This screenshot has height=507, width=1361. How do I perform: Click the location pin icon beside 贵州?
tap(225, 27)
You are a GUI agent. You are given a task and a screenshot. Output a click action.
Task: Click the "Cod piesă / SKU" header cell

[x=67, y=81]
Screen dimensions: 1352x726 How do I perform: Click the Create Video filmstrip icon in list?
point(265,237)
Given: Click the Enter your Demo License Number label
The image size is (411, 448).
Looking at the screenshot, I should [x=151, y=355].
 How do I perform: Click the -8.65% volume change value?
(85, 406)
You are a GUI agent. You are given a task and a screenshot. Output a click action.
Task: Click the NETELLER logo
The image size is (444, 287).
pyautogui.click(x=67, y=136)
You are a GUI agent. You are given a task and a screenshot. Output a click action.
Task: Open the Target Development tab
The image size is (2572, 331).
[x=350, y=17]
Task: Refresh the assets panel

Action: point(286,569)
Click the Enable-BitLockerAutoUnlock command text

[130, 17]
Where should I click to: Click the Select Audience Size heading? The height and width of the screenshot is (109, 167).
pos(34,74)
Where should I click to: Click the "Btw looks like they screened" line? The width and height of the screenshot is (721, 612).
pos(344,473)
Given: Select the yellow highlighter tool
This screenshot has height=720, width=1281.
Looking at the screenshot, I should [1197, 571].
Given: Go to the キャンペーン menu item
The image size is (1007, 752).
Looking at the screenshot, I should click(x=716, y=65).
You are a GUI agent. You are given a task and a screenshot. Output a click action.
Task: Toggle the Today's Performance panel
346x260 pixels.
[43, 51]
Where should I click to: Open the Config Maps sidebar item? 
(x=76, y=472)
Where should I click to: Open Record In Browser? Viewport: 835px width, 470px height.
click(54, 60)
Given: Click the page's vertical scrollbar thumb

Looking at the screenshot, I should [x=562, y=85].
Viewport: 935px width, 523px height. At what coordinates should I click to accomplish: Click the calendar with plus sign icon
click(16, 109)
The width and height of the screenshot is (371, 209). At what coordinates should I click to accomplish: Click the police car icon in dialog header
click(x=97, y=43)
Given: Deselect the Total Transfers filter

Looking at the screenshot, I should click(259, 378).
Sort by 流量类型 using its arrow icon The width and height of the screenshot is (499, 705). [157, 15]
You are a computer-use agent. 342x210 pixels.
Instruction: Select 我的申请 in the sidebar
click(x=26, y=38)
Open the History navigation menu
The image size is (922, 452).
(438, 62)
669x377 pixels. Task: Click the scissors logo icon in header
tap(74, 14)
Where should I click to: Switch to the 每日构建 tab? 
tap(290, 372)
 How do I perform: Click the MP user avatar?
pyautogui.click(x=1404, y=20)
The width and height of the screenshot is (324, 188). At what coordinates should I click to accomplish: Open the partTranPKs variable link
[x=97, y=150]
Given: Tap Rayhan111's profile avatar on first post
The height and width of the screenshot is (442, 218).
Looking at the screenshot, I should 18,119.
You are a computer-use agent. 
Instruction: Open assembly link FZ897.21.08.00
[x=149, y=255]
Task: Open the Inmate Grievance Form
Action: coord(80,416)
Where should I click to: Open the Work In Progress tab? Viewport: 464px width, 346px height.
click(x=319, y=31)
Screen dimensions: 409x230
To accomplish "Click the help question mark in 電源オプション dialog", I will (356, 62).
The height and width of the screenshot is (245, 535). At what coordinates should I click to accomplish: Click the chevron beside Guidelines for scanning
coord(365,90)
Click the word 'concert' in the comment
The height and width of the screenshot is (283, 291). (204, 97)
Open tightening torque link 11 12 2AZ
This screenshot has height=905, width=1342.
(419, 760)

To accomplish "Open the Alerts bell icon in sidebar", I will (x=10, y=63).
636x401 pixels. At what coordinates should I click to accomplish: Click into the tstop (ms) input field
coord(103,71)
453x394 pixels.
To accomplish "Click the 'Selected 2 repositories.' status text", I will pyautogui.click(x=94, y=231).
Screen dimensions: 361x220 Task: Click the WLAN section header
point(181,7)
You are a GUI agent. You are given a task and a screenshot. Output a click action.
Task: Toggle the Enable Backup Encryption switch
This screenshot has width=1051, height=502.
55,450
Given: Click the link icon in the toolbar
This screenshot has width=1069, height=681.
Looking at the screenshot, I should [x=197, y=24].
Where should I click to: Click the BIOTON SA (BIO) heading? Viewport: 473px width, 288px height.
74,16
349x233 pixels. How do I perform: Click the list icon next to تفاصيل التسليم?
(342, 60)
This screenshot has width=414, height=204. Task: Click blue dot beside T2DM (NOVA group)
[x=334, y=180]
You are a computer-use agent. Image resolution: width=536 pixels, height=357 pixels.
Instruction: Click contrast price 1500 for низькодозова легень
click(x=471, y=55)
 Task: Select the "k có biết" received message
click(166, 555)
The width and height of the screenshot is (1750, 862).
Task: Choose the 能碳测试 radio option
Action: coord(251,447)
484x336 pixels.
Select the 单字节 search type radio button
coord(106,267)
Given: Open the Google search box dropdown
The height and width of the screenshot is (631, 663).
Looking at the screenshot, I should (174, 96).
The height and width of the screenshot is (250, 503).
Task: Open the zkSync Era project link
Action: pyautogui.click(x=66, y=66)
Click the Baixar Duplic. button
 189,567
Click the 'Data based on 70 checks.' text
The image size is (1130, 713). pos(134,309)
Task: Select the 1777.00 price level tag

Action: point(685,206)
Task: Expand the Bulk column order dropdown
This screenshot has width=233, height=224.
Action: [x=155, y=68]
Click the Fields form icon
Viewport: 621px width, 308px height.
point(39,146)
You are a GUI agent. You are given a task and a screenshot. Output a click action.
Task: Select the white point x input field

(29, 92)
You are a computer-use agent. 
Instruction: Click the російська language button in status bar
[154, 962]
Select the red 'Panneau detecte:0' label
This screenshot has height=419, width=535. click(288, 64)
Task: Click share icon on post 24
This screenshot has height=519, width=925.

▶ [YOUR ASSIGNMENT] Using the records above, repeat exactly the lines from the first one through the line with "Given: Click the Enter".

▶ [TASK SOLUTION]
This screenshot has height=507, width=1361. How do I perform: Click the location pin icon beside 贵州?
tap(225, 27)
You are a GUI agent. You are given a task and a screenshot. Output a click action.
Task: Click the "Cod piesă / SKU" header cell

[x=67, y=81]
Screen dimensions: 1352x726 How do I perform: Click the Create Video filmstrip icon in list?
point(265,237)
Given: Click the Enter your Demo License Number label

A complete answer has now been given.